Mientras gran parte de los hinchas todavía disfrutaban del gran presente de la Selección Argentina en el Mundial, River recibió un impacto difícil de asimilar. En su debut oficial del semestre, el equipo dirigido por Eduardo Coudet protagonizó una actuación muy por debajo de las expectativas y quedó eliminado en los 16avos de final de la Copa Argentina tras caer 3-1 frente a Aldosivi.
Con refuerzos de jerarquía, un nuevo proyecto futbolístico y grandes objetivos para la segunda parte del año, el Millonario llegaba con ilusiones renovadas. Sin embargo, el estreno terminó siendo un verdadero tropiezo que lo dejó rápidamente sin uno de los títulos que se había propuesto pelear en la temporada.
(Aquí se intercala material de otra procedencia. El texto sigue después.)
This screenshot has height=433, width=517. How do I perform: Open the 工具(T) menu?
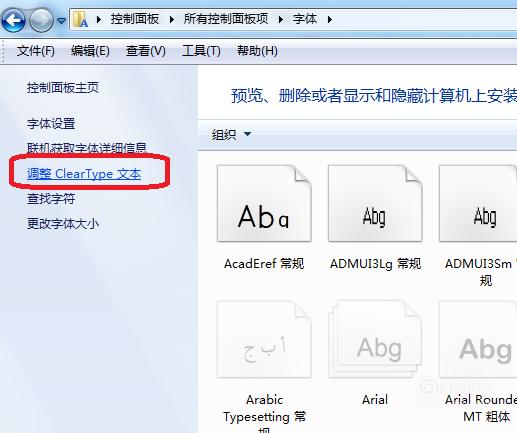pos(201,51)
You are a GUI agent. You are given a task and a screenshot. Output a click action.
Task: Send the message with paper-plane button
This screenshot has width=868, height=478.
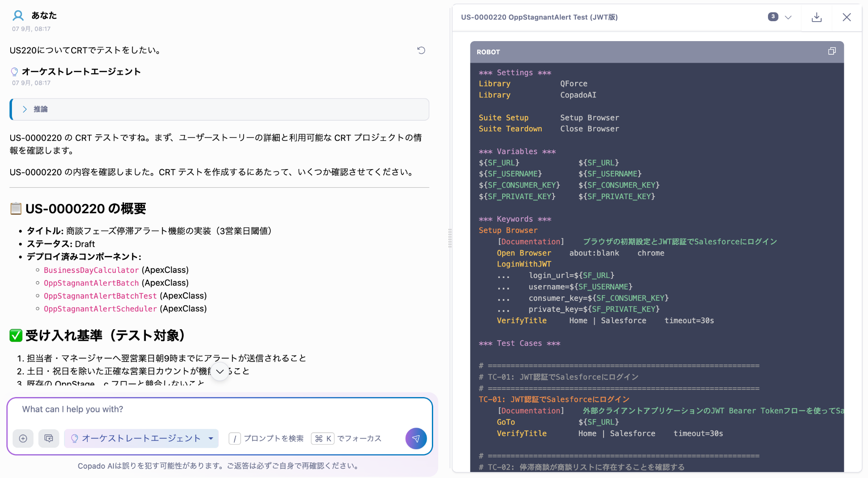pos(416,438)
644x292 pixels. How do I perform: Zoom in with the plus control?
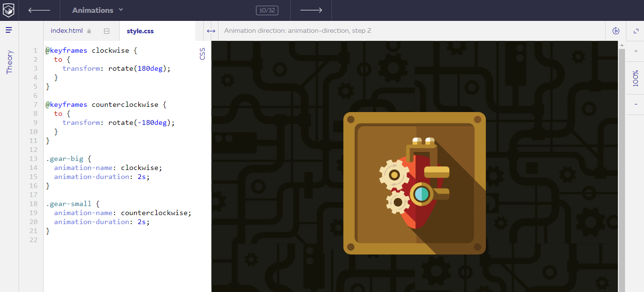[x=635, y=50]
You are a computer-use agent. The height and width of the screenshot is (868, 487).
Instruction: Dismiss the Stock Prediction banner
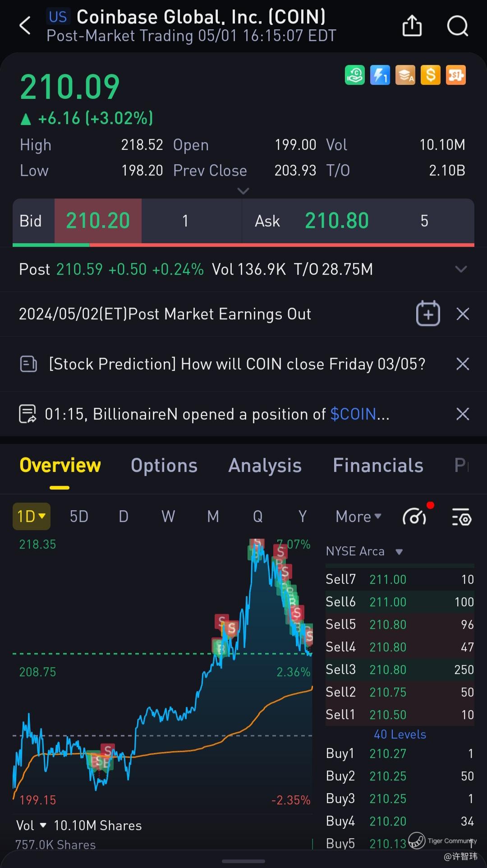tap(463, 364)
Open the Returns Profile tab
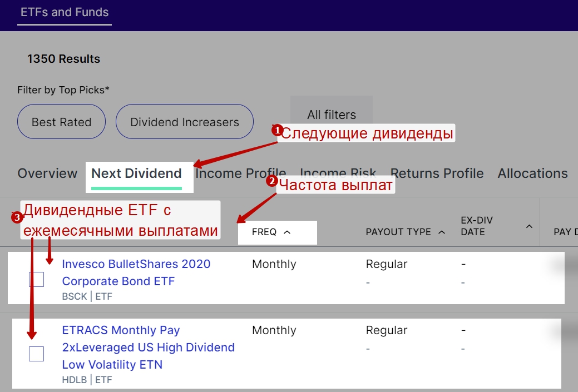The height and width of the screenshot is (392, 578). pyautogui.click(x=437, y=173)
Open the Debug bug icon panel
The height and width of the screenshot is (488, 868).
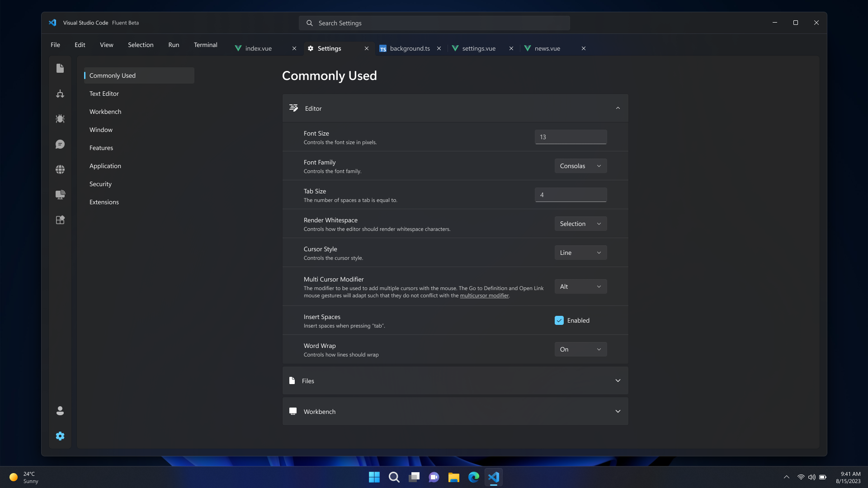(x=60, y=119)

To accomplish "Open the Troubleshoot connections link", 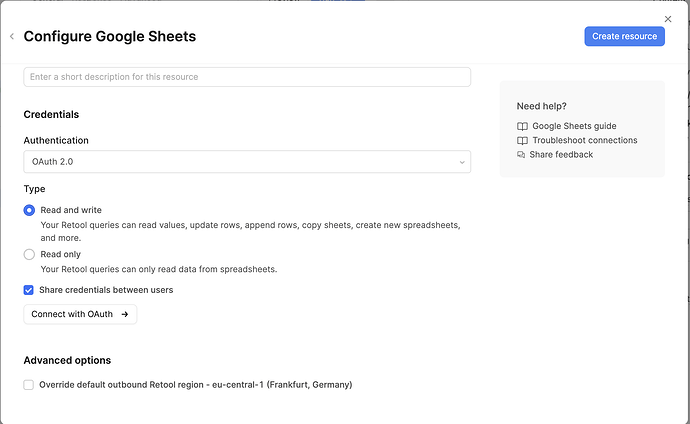I will pyautogui.click(x=585, y=140).
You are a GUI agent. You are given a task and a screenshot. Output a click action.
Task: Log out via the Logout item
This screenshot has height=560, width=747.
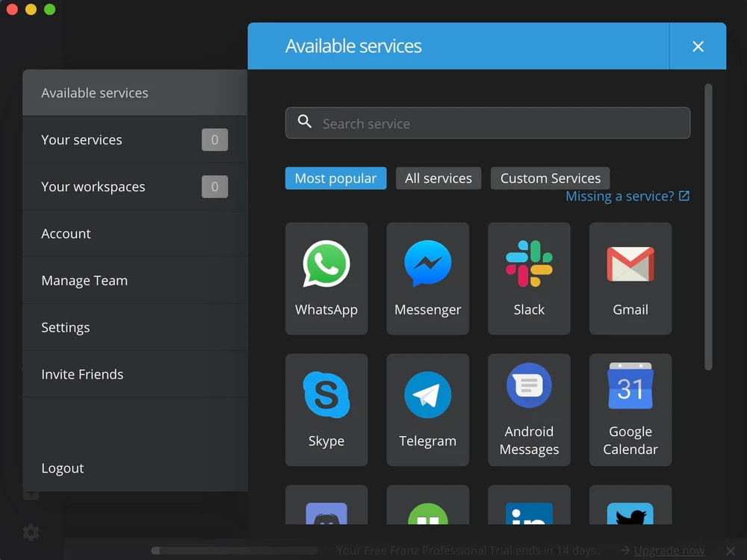click(x=63, y=468)
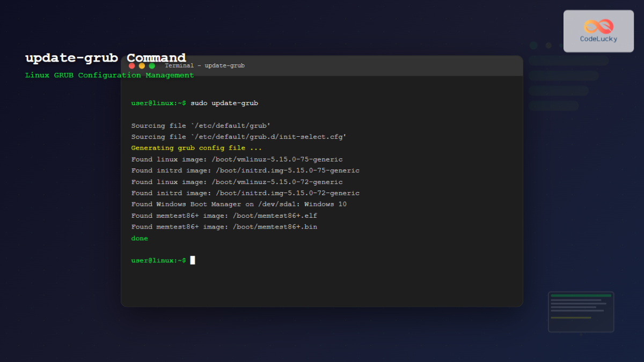Click the done status text
The height and width of the screenshot is (362, 644).
(139, 238)
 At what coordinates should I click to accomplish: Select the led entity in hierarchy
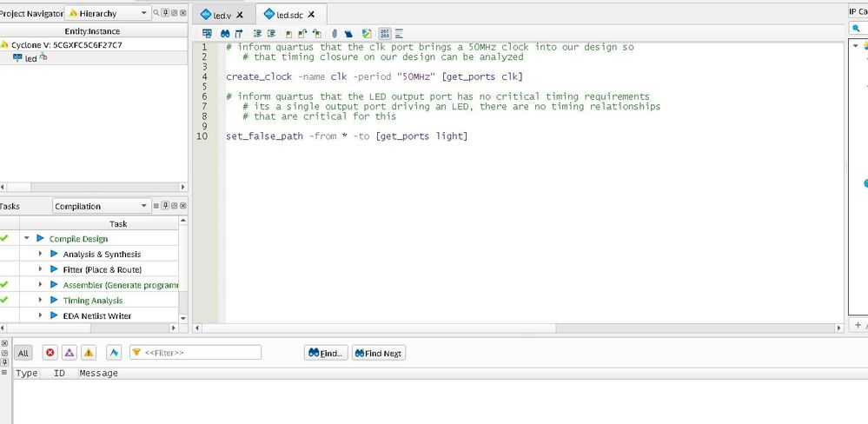click(x=30, y=58)
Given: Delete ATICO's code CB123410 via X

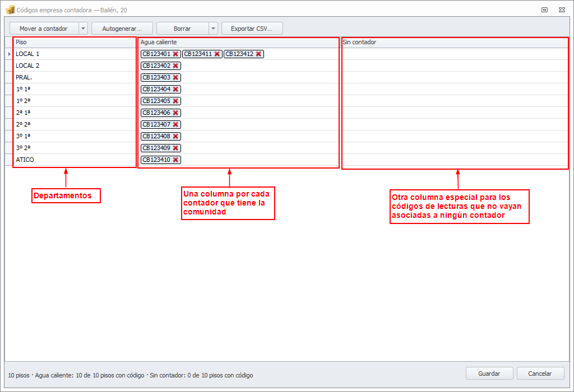Looking at the screenshot, I should [x=175, y=160].
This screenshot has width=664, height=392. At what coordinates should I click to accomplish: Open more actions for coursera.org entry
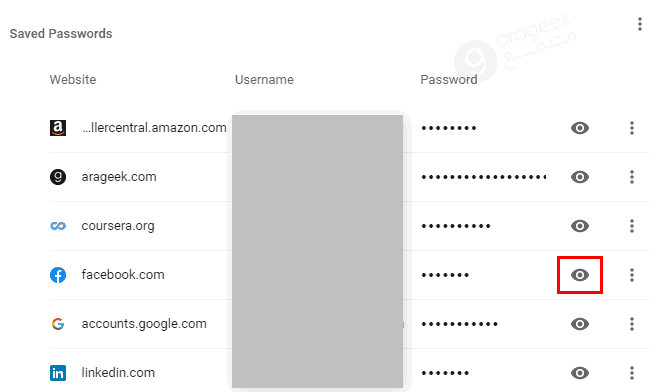click(632, 226)
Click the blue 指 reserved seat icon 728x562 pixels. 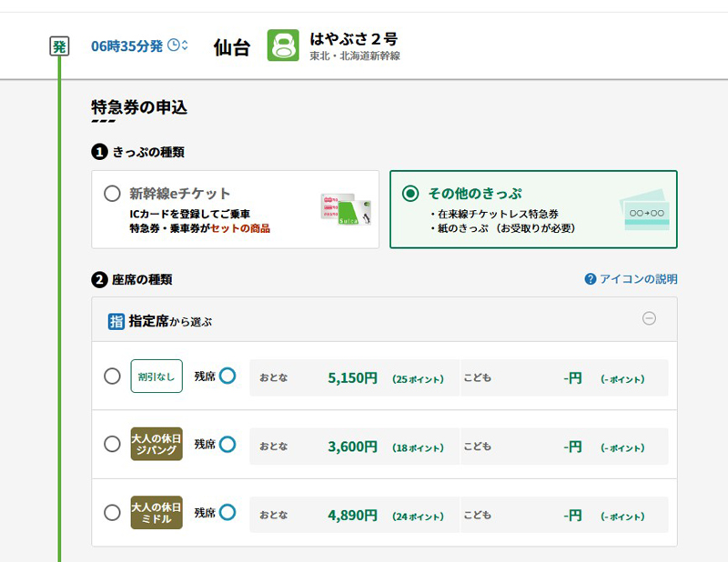(116, 321)
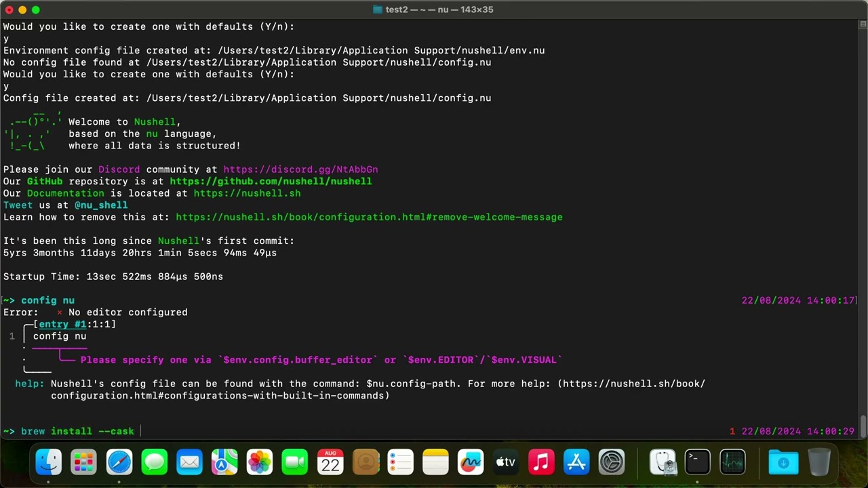Open the Notes app icon
Image resolution: width=868 pixels, height=488 pixels.
pos(435,462)
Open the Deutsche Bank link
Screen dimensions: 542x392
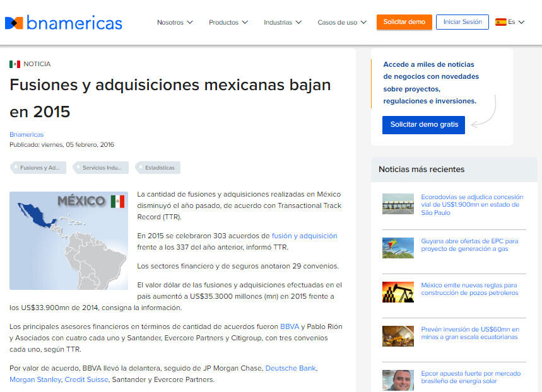(291, 368)
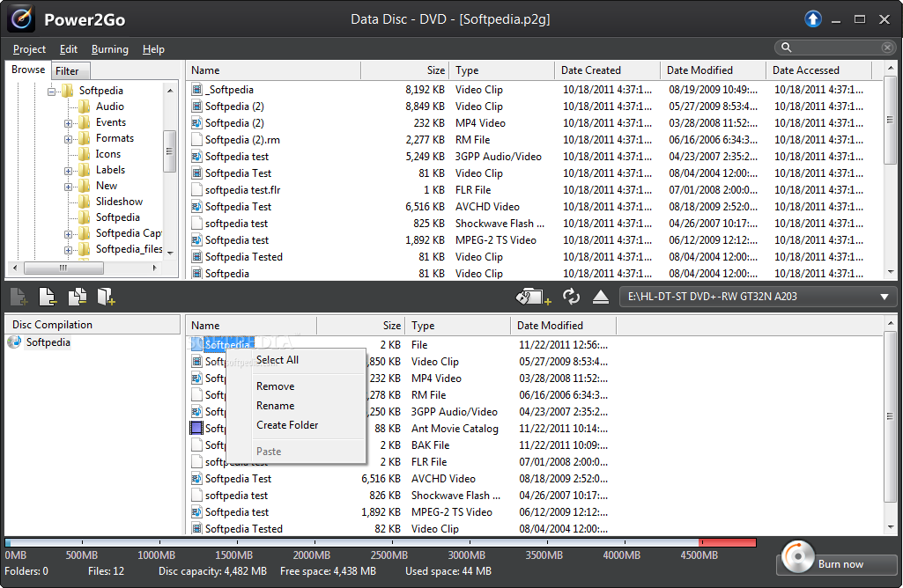Collapse the Softpedia root folder
The width and height of the screenshot is (903, 588).
[x=51, y=90]
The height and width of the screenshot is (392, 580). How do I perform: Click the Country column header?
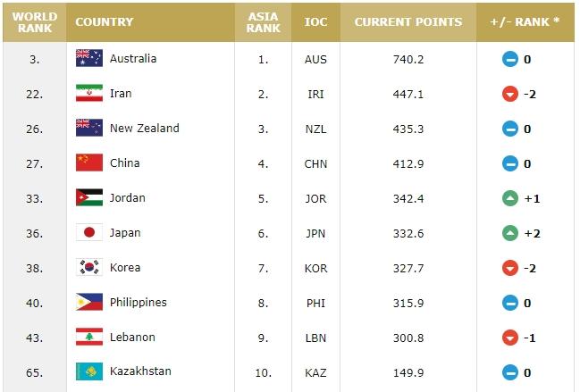tap(105, 22)
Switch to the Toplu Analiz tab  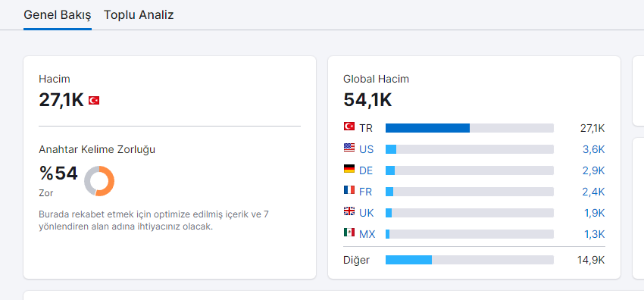coord(139,15)
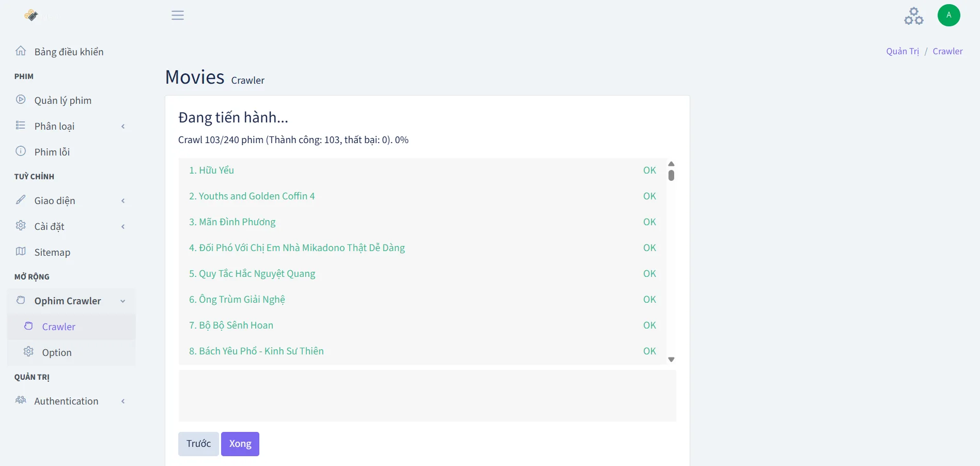Expand the Phân loại submenu chevron
Screen dimensions: 980x466
[x=123, y=127]
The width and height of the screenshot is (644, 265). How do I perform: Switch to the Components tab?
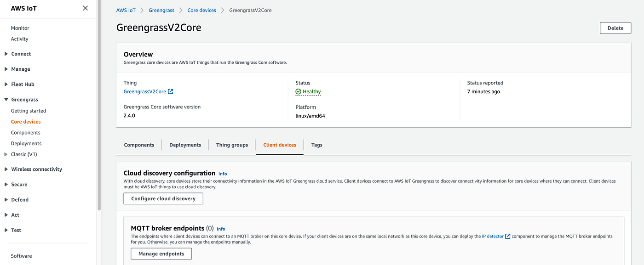tap(139, 145)
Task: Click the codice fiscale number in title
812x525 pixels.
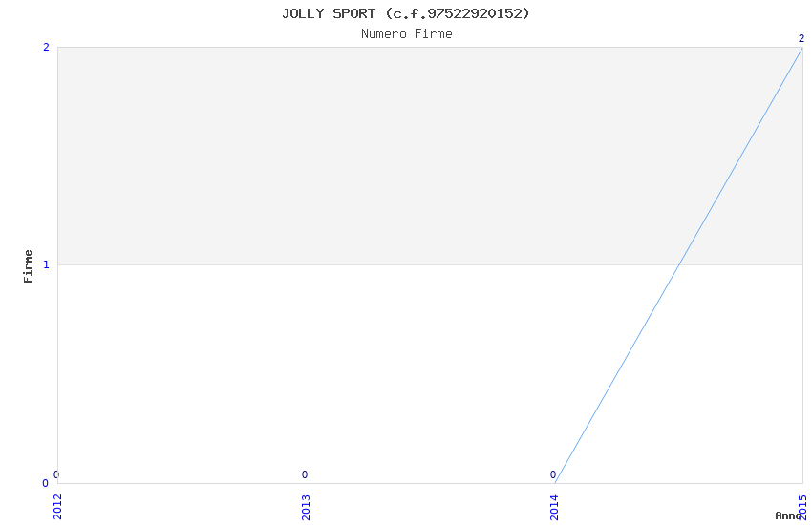Action: 475,13
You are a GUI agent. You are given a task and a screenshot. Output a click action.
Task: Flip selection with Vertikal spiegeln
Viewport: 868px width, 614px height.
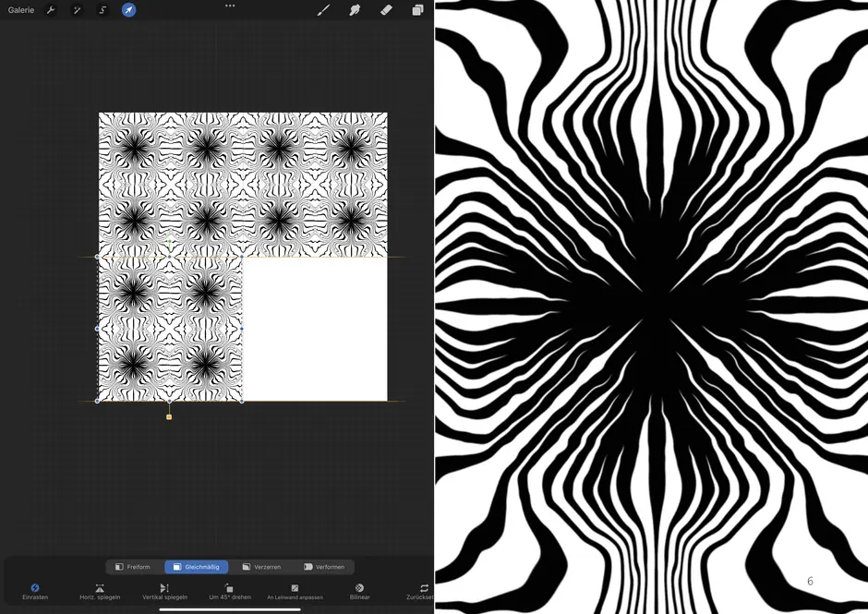pos(164,592)
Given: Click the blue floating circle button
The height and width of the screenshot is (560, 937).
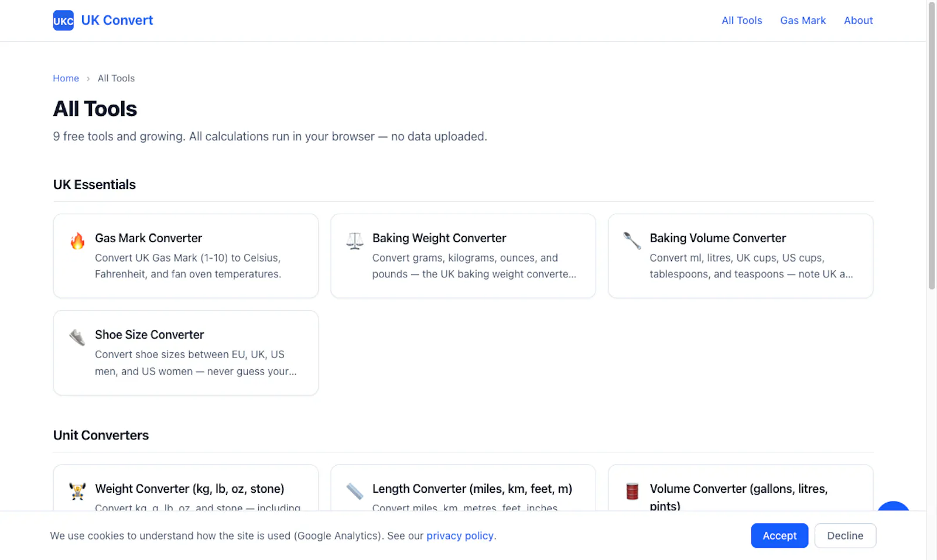Looking at the screenshot, I should [x=893, y=506].
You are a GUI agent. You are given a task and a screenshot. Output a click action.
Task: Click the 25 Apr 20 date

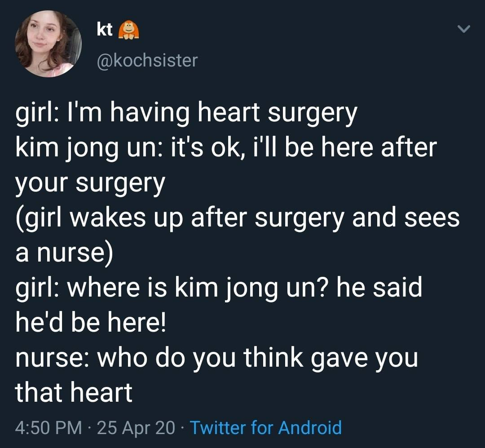pyautogui.click(x=136, y=427)
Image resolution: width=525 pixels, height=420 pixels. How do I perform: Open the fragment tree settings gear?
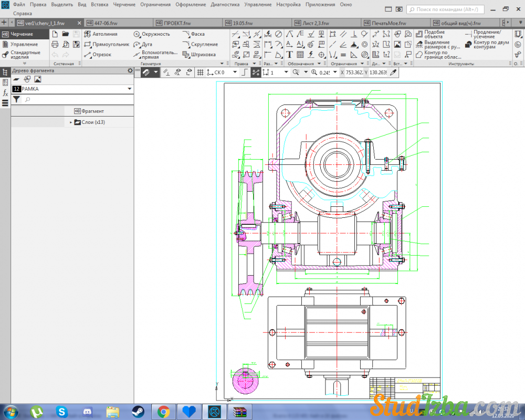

El desarrollo del partido reflejó con claridad las dificultades del conjunto de Núñez. Cuando Cordero marcó el 2-0, desde las tribunas comenzaron a escucharse los primeros reclamos de los hinchas, que exigieron una reacción inmediata del equipo. Coudet respondió con cambios antes del entretiempo, enviando al campo a Lucas Beltrán y Arambarri, aunque las modificaciones no lograron cambiar la historia.
Aldosivi construyó una victoria merecida. Con un planteo ordenado, dos líneas defensivas sólidas y rápidas transiciones por los costados, el equipo marplatense neutralizó por completo a River y aprovechó cada una de sus oportunidades. El trabajo táctico del conjunto dirigido por Walter Damonte fue una de las claves de una noche histórica para el Tiburón.
La gran figura del encuentro fue Tomás Fernández, quien convirtió un doblete y lideró la ofensiva de Aldosivi. Además, el conjunto marplatense encontró grandes ventajas por el sector derecho de la defensa riverplatense, donde el debutante Giovanni González sufrió durante gran parte del partido ante las constantes proyecciones de Laurelli.
En River, varios rendimientos individuales estuvieron lejos de lo esperado. Juan Cruz Meza tuvo escasa participación y fue reemplazado antes del descanso, mientras que la defensa integrada por Martínez Quarta y Rivero dejó numerosas dudas. La actuación volvió a poner en evidencia la necesidad de reforzar la última línea, una de las prioridades del mercado de pases.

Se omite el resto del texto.